504 Wild Whooping Cranes Estimated at ANWR this past winter
U.S. Fish and Wildlife Service biologists have completed analysis of last winter’s aerial surveys of the Aransas-Wood Buffalo whooping crane population. “Preliminary data analysis indicated 504 whooping cranes, including 13 juveniles, in the primary survey area (approximately 153,950 acres) centered on Aransas National Wildlife Refuge near Austwell, Texas.
This is comparable with the prior winter’s estimate of 505 whooping cranes, indicating the population remained stable but did not experience the growth this year that it has the past several years. An additional 12 birds were noted outside the primary survey area during the survey. This marks the 2nd year in a row that the population has topped the 500 mark. The lack of population growth last winter likely resulted from a low chick production season on the breeding grounds of northern Canada during the spring-summer of 2018.”

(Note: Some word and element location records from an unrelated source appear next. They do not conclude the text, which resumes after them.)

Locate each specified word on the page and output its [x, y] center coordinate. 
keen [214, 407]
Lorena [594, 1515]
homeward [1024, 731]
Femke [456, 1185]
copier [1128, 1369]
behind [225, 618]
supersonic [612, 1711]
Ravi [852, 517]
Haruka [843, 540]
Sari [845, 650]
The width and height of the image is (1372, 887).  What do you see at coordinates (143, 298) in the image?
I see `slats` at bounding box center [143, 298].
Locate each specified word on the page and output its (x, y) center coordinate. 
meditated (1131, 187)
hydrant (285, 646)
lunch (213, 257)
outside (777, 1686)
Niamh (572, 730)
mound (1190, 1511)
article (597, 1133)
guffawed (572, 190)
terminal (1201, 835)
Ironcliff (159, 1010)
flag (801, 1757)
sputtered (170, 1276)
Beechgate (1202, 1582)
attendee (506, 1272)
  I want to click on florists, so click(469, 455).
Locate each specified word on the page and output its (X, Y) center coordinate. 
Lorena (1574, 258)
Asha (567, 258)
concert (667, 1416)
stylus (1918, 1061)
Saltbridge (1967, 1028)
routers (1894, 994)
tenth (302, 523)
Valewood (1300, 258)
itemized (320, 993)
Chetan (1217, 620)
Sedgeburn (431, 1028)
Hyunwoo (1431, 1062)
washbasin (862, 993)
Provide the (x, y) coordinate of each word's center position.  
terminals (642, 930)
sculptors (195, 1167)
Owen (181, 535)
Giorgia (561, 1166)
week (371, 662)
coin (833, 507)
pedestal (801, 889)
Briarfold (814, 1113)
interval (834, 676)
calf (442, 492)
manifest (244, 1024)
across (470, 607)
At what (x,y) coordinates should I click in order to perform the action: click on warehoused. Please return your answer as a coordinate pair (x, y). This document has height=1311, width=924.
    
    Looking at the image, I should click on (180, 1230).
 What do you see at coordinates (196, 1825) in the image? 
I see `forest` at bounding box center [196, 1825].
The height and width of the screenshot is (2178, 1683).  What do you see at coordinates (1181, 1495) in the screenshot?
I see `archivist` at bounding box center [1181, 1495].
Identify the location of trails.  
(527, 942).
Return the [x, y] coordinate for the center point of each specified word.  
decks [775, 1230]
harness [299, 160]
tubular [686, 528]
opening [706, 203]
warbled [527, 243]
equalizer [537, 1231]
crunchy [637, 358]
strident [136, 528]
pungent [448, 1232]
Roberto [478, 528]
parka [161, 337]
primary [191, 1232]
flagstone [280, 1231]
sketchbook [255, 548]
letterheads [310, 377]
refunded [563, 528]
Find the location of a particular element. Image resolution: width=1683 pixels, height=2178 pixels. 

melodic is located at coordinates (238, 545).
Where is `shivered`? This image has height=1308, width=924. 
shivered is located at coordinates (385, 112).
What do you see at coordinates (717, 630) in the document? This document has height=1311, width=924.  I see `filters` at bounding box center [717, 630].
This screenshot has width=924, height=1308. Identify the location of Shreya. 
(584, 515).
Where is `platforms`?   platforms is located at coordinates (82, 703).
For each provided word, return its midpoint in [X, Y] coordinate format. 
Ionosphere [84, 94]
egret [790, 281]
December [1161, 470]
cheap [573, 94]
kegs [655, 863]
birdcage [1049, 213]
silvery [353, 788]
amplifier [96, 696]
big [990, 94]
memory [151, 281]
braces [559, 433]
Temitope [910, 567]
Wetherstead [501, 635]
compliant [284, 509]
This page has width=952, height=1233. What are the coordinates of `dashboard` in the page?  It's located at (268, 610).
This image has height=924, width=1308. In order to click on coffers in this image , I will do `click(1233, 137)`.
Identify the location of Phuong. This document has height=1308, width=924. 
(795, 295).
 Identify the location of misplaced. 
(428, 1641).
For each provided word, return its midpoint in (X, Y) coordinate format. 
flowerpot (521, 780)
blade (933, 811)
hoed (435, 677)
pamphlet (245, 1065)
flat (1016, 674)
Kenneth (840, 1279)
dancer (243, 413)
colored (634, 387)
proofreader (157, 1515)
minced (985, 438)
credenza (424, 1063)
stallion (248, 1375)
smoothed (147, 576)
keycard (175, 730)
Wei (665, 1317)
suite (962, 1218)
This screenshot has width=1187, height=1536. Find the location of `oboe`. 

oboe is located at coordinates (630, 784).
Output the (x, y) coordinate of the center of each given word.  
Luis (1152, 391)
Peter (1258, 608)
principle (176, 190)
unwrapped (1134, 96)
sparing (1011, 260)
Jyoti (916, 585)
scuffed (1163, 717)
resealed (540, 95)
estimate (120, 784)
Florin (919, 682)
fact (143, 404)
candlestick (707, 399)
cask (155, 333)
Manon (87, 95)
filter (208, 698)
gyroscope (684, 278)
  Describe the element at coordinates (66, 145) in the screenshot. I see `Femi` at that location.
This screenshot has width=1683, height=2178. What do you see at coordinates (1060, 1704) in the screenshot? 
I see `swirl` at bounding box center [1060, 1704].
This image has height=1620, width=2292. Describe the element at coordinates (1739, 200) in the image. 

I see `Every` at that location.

Delay in Whooping Crane survey
During winter 2018–2019, the U.S. Fish and Wildlife Service continued to use a Quest Kodiak aircraft and surveys were conducted in mid-February. The primary survey area (approximately 153,950 acres; Figure 1) was surveyed multiple times during February 9–14, 2019. San Jose Island, West Marsh, Lamar-Tatton, Matagorda Island Central, and Welder Flats-Dewberry were surveyed 4 times and Blackjack was surveyed 5 times. Due to logistical constrains and poor weather conditions, the secondary survey areas (approximately 169,300 acres; Figure 1) were not surveyed this winter. Due to unforeseen circumstances, the U.S. Fish and Wildlife Service conducted the survey later than planned which likely resulted in underestimates of recruitment due to late season changes in plumage coloration.
No growth this year for Whooping Crane Population
The long-term growth rate in the whooping crane population has averaged 4.5% (n = 95; 95% CI = 1.77– 6.98%). The population remained stable from winter 2017–2018 to winter 2018–2019 In summer 2018, the Canadian Wildlife Service reported 24 whooping crane chicks were fledged at Wood-Buffalo Nation Park which is lower than normal. Recruitment was low resulting in no population growth.